View Full Version : Tasmanian leatherwood sparkling mead

02-01-2014, 09:29 AM
Hi this my first post and i'm hoping for some tips and pointers on this mead

1 kilo leatherwood honey
600 grams blossom honey to take the edge off
1 cup blackcurrents (bettter than raisins imo)
1 cup french oak chips for spice
3 teabags
Water for 5 litre end product
Gervin g4 yeast

I want this to be a medium sparkling mead. Will i need to expect a certain amount of sediment in the bottles? Any way to reduce sediment? General tips appreciated

02-01-2014, 11:42 AM
Leatherwood and "Blossom" honey ? Sounds like you've been too Paynes (at Hurstpierpoint).....

5 litres ? A European standard size for demi-john type jars/jugs.....

So without some practice and likely some more kit, you will likely find "medium/sparkling" not so easy.

its probable that you'll need more nutrient than just the black currants.

dry and sparkling is straight forward, not easy but straight forward......

any sweetness would likely need some non-fermentable sweetener.

I haven't used that yeast as I usually get Lalvin yeasts in mail order (there are some HBS who stock lalvin yeasts), so I don't know its properties etc. Normally you'd use a champagne yeast, but only ferment to 14% ABV, then once its cleared and aged, you'd carry out "methode champenoise" to sparkle it.

you can of course, prime it like beer and bottle it in beer bottles but they hold a lower pressure, so you'd need to think on it.

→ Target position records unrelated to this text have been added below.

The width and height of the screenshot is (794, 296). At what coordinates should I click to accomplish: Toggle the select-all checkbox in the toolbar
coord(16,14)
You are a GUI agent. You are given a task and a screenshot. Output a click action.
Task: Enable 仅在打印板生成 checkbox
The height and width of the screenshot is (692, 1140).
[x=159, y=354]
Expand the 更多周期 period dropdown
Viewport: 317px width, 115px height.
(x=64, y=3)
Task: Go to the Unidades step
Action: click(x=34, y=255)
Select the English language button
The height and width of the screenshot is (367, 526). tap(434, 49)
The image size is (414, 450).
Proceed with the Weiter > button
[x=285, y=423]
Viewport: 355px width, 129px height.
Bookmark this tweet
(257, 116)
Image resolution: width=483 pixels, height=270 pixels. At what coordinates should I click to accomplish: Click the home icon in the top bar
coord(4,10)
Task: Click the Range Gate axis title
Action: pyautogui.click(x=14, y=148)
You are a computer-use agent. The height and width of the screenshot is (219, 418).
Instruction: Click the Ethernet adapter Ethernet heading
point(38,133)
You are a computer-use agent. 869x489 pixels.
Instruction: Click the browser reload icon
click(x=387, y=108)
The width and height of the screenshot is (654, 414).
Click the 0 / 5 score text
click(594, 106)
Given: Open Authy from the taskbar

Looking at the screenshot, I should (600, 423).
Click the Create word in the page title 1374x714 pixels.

you could easily make a sweet batch abd then force carbonate it in a keg and then chill it down as far as possible and then bottle it.........

02-01-2014, 01:11 PM
Yes, the honey is from paynes; Ive got a sack mead going using a blend of their mexican and orange blossom honey which is going very well, alcohol sitting at about 9% and rising on that one! Is there anything wrong with using paynes though?

Thanks for the info, the g4 is meant to have a maximum of 15% which i thought would be ideal as leatherwood mead is supposedly better when sweet. I suppose i will end up with a slightly cloudy product if i back sweeten and sparkle using the champagne method.

I am using tea as well as a nutrient; i had a stuck fermentation previously and adding tea and blackcurrents seem to get things going.

02-01-2014, 03:06 PM
Paynes honey is fine. I get some of mine tbere..... they're about 10 miles up the road from me.

As I say, you'll likely need more nutrients. Some in the currants but nothing in the tea really. Some boiled bread yeast and a vitamin B1 tablet crushed up.....

better still, some Tronozymol........

the 15 % is achievable, you're gonna need some gravity readings though. 1.3kg honey is a normal sort of level for a gallon/4.55 litres so your 1.6kg in 5 litres should be good.

The reason I'm going on about nutrients is that honey has plenty of sugars but bugger all else.

You'll just have to keep measuring the gravity to monitor the drop. Without a start gravity you won't know how far its dropped and be able to work out the strength.....

though you can just step feed extra bits of honey once it gets down to, say, 1.020. You just need to make sure its nourished correctly.

the "newbee" guide is linked in the left side yellow box. Its well worth the read......

02-02-2014, 07:16 AM
Thanks very much fatbloke, I will go have a read of the guide.